Security change in XP sp3 and windows 7
Posted on 2010-09-15
This was brought to my attention today by one of our helpdesk staff. In the past using windows xp sp2 we used to be able to select the internet explorer icon from the quick launch bar right click and select run as. This would allow you to enter alternate credentials, say those of an administrator. '
At this point you would be running internet explorer as the admin user account. I have confirmed that this part still works. Using the run as on internet explorer you can still open an ie window as admin user.
Now here is the tricky part. In service pack 2 what you used to be able to do was type C:\ in the admin internet explorer session and you would then get an explorer window that appeared that was also running in an admin context. From this explorer window you could do pretty much anything you wanted add/delete files, add printers, etc.

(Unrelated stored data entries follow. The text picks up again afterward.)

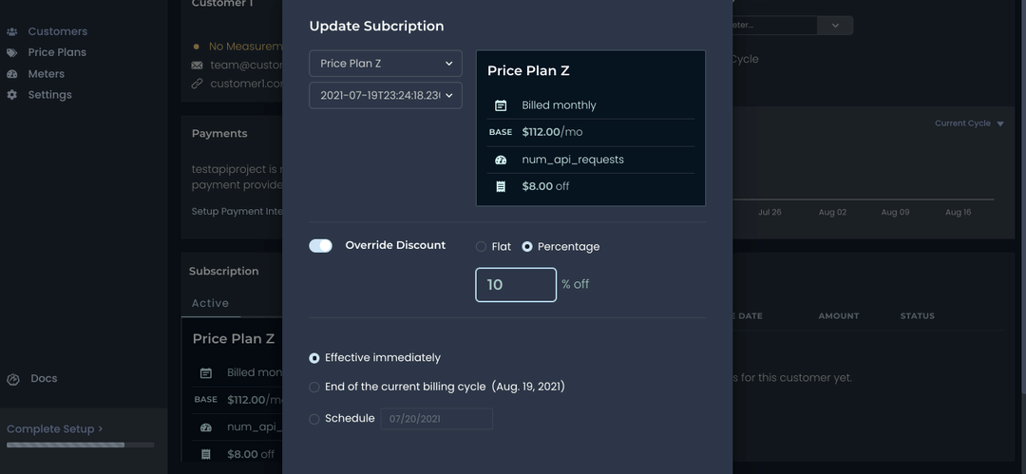1026x474 pixels.
Task: Expand the Current Cycle dropdown
Action: 969,123
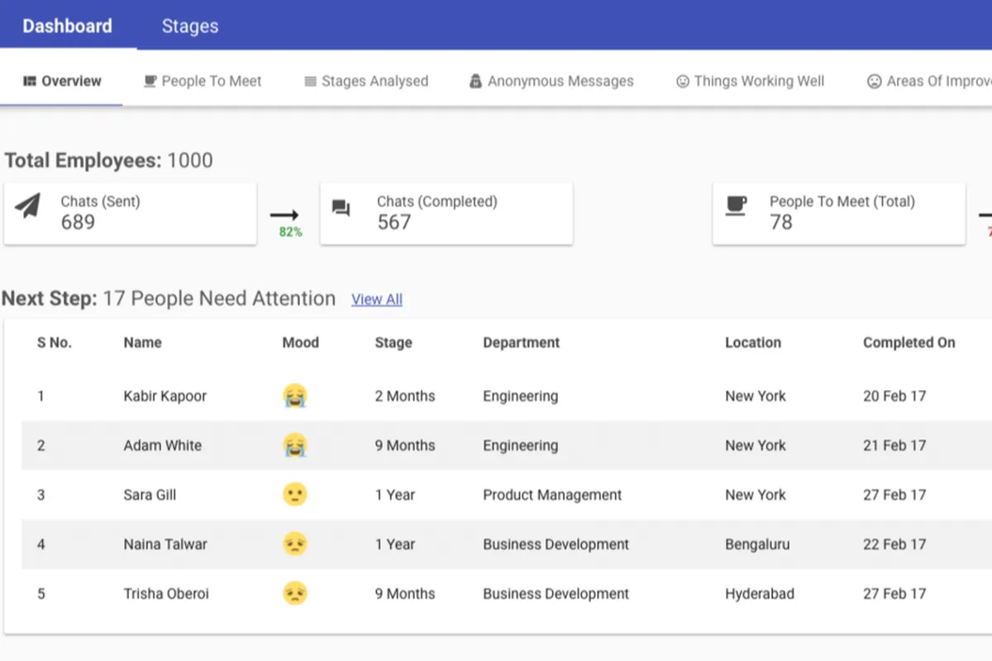Screen dimensions: 992x661
Task: Click Trisha Oberoi's sad mood emoji
Action: click(x=294, y=594)
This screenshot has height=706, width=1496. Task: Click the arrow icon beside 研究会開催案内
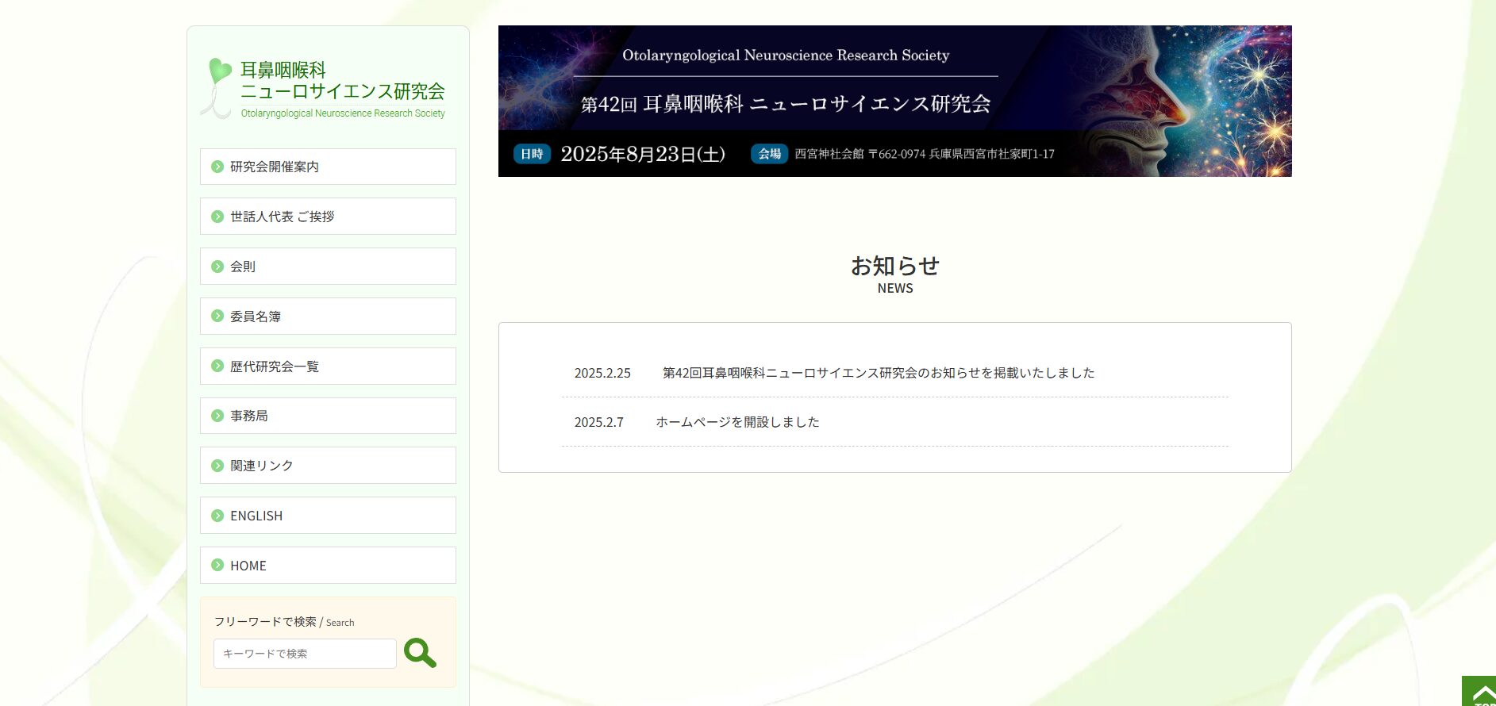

It appears that in xp sp3 and windows 7 there was some kind of security modification made that no longer allows you to do this. You can launch the admin IE session but when you type C:\ and hit enter you are present with an explorer window using the currently logged on username. Tested this by running the echo %username% command.
Furthermore even directly right clicking and selecting run as on a cmd.exe in windows/system32 will allow it to open as the user you enter credentials for but when you attempt to run explorer.exe nothing will happen.
Its almost as if MS disabled the running of explorer.exe as anyone but the logged on user account. Does anyone know if this is true and if so is there a way around this? Is there any documentation as to why this might have been done?